[messaging] User key lookup and the Web PKI analogy
Tom Ritter
tom at ritter.vg
Thu Aug 21 08:35:52 PDT 2014
On 21 August 2014 06:51, Alaric Snell-Pym <alaric at snell-pym.org.uk> wrote:
> On 19/08/14 23:18, elijah wrote:
>
>> I think there is certainly a place for both decentralized and
>> infrastructure approaches, and if we can actually get an infrastructure
>> approach that works reliably then people will start to see the usability
>> benefit.
>
> I think we need more infrastructure to support decentralized approaches,
> too :-)
>
> I have spoken before of a key most usefully mapping to a "reputation",
> but current systems provide little scope to manage that reputation for
> me. I would like it if OpenPGP kept track of what things it had seen
> signed with each random public key it encounters; if I want to contact
> you, and I find several keys claiming to be owned by "elijah" in my
> keyring and/or public key servers, I'd like to see which one has signed
> lots of messaging at moderncrypto.org posts in the past.
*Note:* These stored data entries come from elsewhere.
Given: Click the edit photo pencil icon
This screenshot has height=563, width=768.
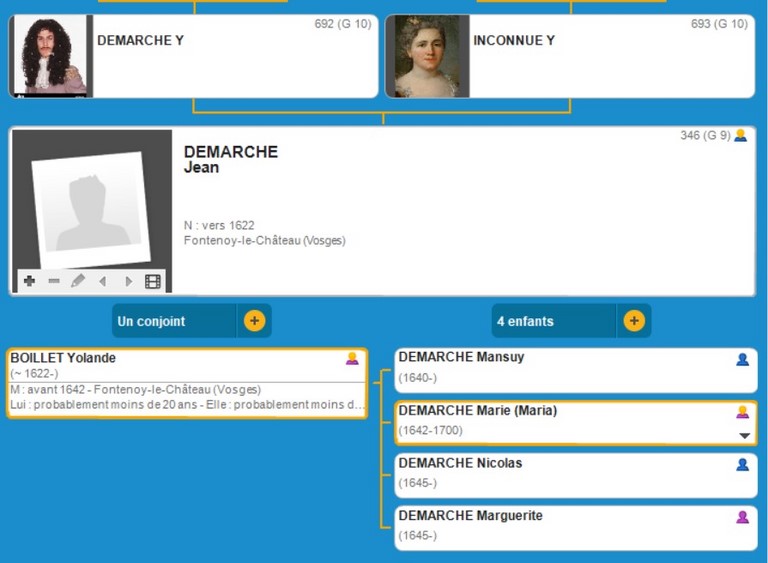Looking at the screenshot, I should 78,281.
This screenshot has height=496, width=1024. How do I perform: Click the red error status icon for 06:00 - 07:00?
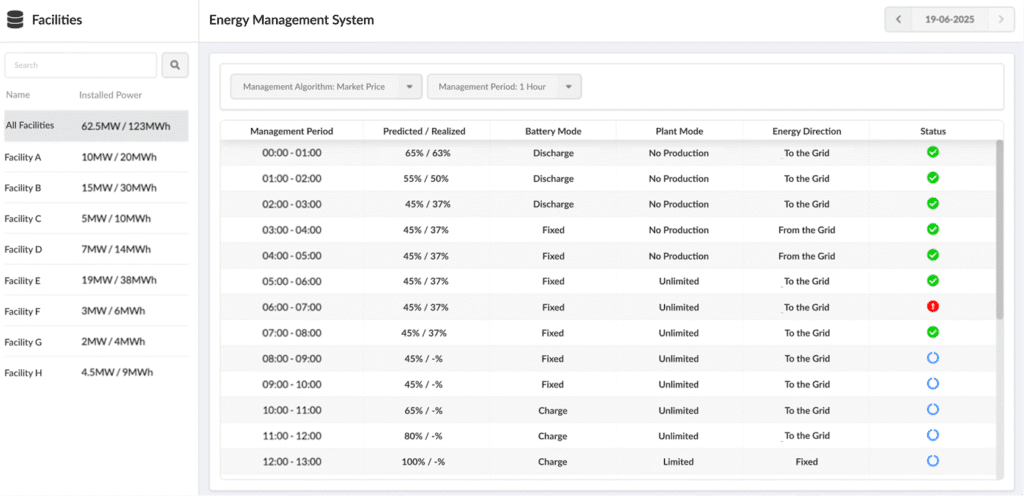coord(933,306)
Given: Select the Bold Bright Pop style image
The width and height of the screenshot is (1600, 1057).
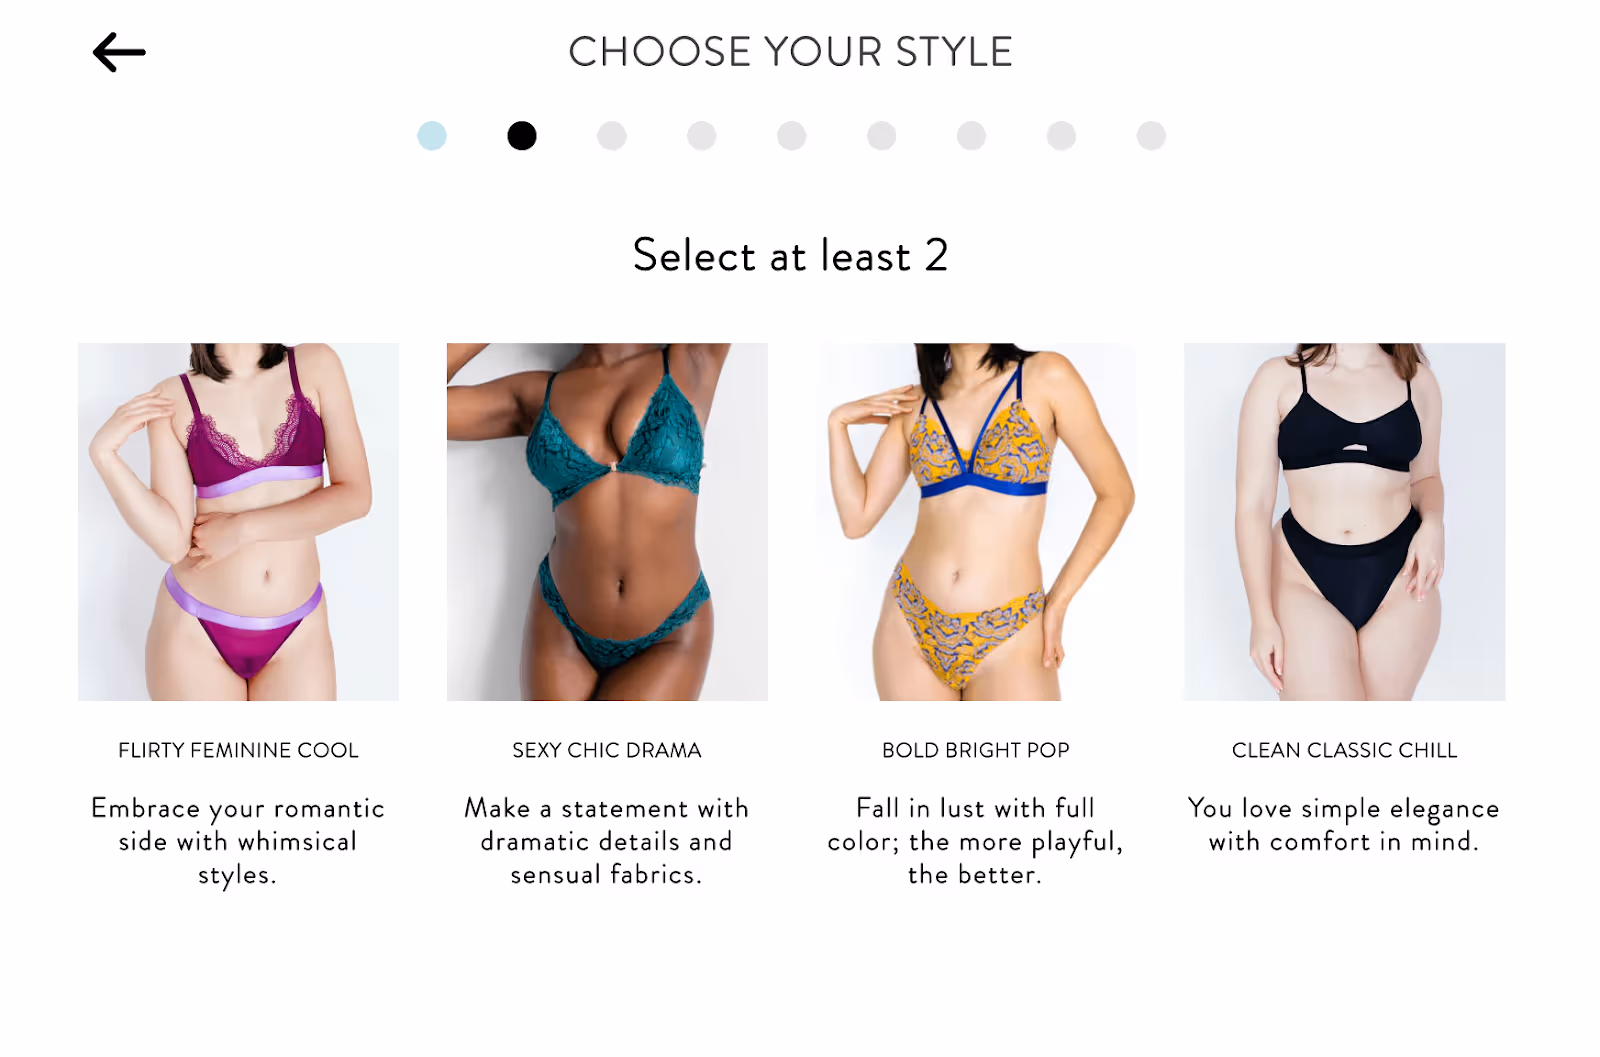Looking at the screenshot, I should [x=976, y=522].
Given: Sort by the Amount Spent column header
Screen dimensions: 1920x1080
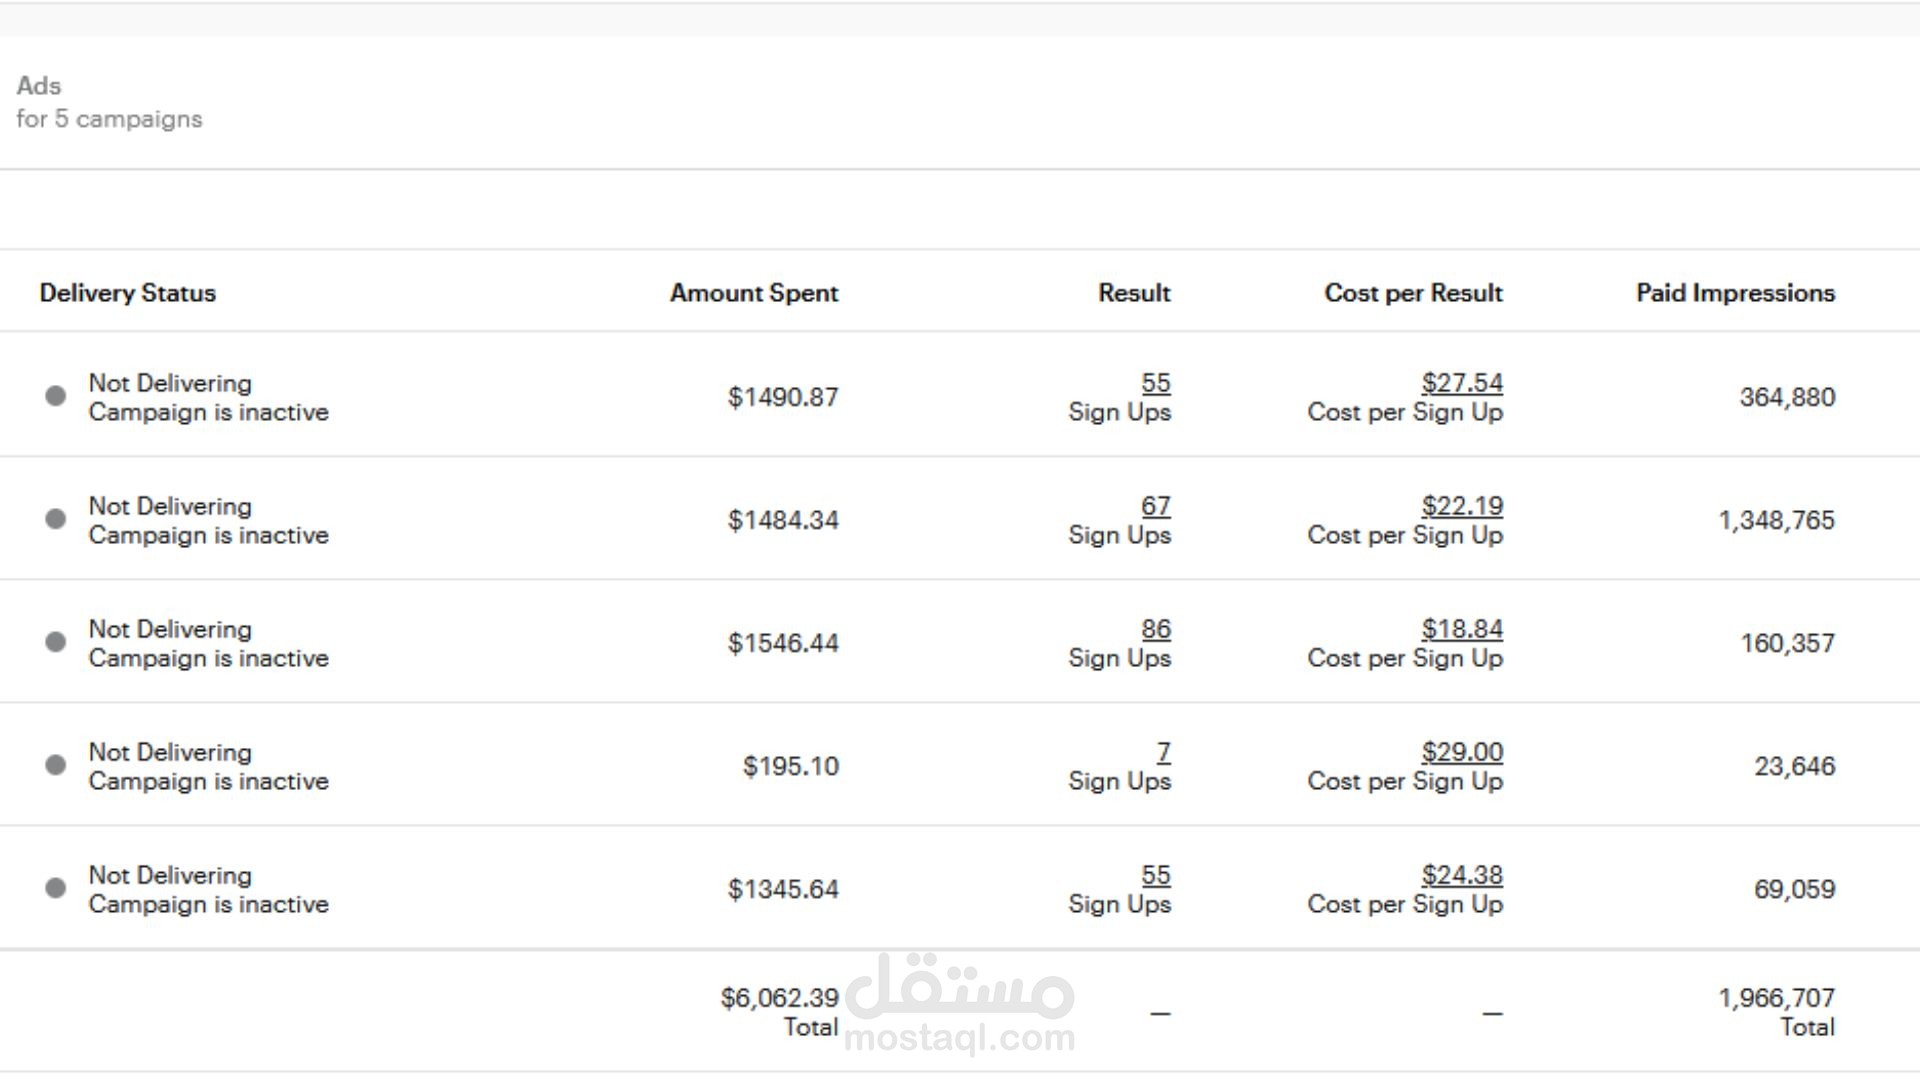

Currently, there's
> no easy way of doing that.
I'm very nervous any of technology that runs in the background quietly
remembering metadata. I think people have in-built expectations around
activity on their computers (that aren't always held up). For
example: someone comes home, closes all the programs, starts up Chrome
Incognito, browses some sites, then reboots. They probably expect
that any temporary files left from that 'session' are gone.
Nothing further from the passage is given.